Start of Input records

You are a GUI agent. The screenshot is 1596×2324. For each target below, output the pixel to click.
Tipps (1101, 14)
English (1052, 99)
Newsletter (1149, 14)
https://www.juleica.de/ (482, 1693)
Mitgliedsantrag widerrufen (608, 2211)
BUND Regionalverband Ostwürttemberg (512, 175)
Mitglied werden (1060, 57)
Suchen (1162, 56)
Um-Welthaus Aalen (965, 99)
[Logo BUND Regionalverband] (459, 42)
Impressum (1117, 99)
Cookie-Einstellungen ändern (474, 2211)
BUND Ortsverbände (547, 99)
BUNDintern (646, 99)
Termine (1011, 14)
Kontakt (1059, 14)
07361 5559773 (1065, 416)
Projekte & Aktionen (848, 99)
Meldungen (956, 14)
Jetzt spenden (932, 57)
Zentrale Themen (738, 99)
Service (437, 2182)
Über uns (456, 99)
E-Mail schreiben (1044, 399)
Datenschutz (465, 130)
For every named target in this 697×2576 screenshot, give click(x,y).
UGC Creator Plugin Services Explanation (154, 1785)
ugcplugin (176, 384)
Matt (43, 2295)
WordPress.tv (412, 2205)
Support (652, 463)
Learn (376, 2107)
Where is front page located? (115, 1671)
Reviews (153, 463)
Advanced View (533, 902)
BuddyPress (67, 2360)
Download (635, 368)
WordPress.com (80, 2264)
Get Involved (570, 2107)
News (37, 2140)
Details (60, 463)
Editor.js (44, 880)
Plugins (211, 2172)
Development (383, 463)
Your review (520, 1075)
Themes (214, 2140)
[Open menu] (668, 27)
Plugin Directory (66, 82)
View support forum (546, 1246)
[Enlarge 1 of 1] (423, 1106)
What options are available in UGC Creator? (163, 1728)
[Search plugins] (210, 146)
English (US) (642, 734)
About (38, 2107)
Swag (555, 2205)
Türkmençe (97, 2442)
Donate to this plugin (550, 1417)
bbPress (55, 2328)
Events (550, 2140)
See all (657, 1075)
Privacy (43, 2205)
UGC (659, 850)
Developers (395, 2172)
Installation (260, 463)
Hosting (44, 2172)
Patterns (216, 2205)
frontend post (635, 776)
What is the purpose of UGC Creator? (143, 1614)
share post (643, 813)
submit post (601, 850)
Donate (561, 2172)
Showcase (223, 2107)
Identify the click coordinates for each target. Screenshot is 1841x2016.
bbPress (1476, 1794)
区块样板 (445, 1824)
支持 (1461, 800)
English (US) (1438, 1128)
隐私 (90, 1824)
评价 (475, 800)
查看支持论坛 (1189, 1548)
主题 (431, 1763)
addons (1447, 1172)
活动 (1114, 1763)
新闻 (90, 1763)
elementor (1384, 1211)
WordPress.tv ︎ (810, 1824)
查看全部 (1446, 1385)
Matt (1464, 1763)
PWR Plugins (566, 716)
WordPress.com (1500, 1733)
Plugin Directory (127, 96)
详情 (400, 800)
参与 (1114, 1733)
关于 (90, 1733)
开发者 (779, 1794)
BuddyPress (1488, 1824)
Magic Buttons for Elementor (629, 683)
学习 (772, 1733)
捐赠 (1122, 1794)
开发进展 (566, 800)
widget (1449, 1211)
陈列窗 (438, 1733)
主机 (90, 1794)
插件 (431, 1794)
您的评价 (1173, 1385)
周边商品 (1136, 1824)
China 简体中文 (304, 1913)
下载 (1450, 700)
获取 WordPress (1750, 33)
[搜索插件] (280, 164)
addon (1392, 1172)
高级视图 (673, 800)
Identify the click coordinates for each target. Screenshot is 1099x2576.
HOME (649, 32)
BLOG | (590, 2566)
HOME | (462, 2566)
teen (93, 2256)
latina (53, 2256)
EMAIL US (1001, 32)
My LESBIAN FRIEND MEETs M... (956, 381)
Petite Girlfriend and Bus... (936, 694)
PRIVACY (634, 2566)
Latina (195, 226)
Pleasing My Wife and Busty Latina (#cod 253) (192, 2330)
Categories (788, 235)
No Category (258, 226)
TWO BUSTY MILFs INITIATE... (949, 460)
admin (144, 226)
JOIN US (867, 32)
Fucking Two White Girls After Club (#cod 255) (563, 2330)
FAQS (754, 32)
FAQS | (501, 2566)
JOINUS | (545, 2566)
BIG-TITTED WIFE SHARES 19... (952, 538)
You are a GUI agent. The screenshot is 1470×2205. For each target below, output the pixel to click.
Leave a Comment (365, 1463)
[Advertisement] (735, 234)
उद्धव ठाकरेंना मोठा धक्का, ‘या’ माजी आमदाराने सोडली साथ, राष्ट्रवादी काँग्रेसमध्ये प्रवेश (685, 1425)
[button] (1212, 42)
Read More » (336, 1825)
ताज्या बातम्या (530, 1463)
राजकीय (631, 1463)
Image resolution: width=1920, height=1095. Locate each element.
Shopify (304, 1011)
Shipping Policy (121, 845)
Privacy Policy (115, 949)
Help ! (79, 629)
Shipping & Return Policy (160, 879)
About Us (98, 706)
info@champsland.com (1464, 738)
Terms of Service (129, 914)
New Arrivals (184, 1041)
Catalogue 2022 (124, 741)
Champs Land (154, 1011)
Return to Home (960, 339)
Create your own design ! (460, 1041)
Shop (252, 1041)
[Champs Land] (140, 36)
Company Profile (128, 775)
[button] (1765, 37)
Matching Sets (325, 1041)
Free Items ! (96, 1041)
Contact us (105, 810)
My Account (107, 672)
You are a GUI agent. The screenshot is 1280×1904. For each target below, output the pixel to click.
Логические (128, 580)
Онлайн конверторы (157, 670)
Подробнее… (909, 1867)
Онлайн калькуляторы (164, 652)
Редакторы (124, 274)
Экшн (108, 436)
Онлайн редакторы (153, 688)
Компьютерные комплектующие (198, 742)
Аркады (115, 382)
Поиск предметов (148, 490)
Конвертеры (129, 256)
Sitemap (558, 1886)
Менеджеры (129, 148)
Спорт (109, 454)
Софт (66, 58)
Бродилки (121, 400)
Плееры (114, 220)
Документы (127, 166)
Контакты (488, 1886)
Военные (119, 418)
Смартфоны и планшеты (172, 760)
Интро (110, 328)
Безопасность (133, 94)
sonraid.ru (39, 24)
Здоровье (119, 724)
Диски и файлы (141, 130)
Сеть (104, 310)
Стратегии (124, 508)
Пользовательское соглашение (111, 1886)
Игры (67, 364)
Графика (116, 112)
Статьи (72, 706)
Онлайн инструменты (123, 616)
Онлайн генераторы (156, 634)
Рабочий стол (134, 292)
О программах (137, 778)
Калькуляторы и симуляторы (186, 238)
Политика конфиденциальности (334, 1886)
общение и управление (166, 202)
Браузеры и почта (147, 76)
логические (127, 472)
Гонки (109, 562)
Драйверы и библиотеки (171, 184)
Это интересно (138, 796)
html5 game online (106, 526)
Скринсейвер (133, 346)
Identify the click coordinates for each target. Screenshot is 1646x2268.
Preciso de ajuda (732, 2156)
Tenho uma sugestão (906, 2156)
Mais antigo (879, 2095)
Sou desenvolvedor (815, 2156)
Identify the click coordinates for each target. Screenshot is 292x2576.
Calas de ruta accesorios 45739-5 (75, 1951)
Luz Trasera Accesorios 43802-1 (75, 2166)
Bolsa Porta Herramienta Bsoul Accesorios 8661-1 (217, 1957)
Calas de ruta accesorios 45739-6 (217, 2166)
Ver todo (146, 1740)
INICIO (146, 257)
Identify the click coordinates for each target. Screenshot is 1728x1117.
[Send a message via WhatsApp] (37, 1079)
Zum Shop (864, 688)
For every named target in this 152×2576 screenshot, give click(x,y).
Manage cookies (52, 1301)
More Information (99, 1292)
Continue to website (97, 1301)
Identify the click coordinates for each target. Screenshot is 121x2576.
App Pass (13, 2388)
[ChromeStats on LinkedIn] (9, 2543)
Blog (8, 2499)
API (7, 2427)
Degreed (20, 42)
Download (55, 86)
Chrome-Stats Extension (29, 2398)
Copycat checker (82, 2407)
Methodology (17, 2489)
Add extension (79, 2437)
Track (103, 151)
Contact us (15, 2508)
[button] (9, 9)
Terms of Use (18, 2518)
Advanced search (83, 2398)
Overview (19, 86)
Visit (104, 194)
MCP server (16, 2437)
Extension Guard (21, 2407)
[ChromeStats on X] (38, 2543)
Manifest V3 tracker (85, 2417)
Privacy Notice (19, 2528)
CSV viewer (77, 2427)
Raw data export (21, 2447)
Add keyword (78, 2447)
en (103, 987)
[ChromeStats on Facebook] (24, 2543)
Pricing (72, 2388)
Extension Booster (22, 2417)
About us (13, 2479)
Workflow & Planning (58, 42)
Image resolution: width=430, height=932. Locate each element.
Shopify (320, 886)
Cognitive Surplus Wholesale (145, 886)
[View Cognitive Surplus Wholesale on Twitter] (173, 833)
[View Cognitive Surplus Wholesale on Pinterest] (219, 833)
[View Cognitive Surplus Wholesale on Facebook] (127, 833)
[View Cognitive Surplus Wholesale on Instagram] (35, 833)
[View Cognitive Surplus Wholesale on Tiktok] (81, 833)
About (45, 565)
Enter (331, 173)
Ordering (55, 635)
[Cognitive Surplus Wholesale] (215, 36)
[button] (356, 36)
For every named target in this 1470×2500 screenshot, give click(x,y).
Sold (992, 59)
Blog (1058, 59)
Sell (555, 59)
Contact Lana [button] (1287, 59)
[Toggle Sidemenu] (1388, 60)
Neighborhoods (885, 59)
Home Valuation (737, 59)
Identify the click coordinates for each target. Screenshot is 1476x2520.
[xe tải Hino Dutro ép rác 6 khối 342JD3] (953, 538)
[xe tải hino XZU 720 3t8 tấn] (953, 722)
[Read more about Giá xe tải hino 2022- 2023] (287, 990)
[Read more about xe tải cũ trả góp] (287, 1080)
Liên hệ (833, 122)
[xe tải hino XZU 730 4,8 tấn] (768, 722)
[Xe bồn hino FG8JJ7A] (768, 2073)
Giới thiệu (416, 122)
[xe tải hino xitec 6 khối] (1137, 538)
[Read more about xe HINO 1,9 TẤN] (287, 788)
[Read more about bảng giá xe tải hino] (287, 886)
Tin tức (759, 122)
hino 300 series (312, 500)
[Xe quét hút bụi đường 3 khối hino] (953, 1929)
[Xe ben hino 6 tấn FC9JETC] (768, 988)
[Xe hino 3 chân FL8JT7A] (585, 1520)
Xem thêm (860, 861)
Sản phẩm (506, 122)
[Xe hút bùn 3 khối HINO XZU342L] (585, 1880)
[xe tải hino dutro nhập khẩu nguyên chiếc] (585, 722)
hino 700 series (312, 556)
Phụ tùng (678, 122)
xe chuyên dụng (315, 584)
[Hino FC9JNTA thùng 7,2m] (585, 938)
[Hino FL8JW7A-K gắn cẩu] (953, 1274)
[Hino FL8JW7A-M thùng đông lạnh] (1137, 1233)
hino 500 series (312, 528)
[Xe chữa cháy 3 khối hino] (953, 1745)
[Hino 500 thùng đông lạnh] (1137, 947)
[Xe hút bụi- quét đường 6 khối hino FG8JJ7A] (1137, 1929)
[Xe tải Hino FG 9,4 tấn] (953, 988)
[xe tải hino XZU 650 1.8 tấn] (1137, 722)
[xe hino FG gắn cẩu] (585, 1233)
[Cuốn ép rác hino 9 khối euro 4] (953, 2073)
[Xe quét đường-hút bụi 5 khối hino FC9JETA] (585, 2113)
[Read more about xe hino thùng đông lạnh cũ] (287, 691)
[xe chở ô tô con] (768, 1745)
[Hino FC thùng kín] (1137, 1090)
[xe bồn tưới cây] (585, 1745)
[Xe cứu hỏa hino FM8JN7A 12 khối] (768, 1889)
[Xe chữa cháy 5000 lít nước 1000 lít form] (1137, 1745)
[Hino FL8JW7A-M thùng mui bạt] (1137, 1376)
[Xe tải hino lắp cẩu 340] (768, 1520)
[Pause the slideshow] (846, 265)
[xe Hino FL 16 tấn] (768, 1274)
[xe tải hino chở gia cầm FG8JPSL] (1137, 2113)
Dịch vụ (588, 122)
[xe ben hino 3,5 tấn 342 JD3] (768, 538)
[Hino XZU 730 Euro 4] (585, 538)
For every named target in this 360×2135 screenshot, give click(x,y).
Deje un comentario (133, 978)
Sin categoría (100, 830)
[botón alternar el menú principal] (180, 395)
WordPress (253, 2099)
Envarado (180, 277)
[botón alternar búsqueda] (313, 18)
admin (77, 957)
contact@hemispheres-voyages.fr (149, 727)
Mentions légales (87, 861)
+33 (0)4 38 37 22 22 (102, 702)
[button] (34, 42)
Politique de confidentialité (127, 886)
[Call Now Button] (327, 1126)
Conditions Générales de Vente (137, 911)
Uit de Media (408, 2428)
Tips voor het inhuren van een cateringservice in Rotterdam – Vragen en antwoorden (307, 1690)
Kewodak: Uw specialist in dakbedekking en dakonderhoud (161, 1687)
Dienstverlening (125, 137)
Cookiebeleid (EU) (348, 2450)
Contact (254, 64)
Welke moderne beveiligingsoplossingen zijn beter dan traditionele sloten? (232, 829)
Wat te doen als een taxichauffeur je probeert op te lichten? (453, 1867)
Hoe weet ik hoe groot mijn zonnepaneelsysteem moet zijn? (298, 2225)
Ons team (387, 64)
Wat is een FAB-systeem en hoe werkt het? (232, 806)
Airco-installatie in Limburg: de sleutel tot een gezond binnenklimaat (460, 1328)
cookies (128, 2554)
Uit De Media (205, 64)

End of Input records

§ **What the exercise asks**:
Starting at the line that has "English (US) (642, 734)" in the records above, restate word for word every line until the one that has "支持 (1461, 800)", and include that one as well.

§ **Reply to the exercise**:
English (US) (642, 734)
About (38, 2107)
Swag (555, 2205)
Türkmençe (97, 2442)
Donate to this plugin (550, 1417)
bbPress (55, 2328)
Events (550, 2140)
See all (657, 1075)
Privacy (43, 2205)
UGC (659, 850)
Developers (395, 2172)
Installation (260, 463)
Hosting (44, 2172)
Patterns (216, 2205)
frontend post (635, 776)
What is the purpose of UGC Creator? (143, 1614)
share post (643, 813)
submit post (601, 850)
Donate (561, 2172)
Showcase (223, 2107)
Identify the click coordinates for each target. Screenshot is 1841x2016.
bbPress (1476, 1794)
区块样板 (445, 1824)
支持 (1461, 800)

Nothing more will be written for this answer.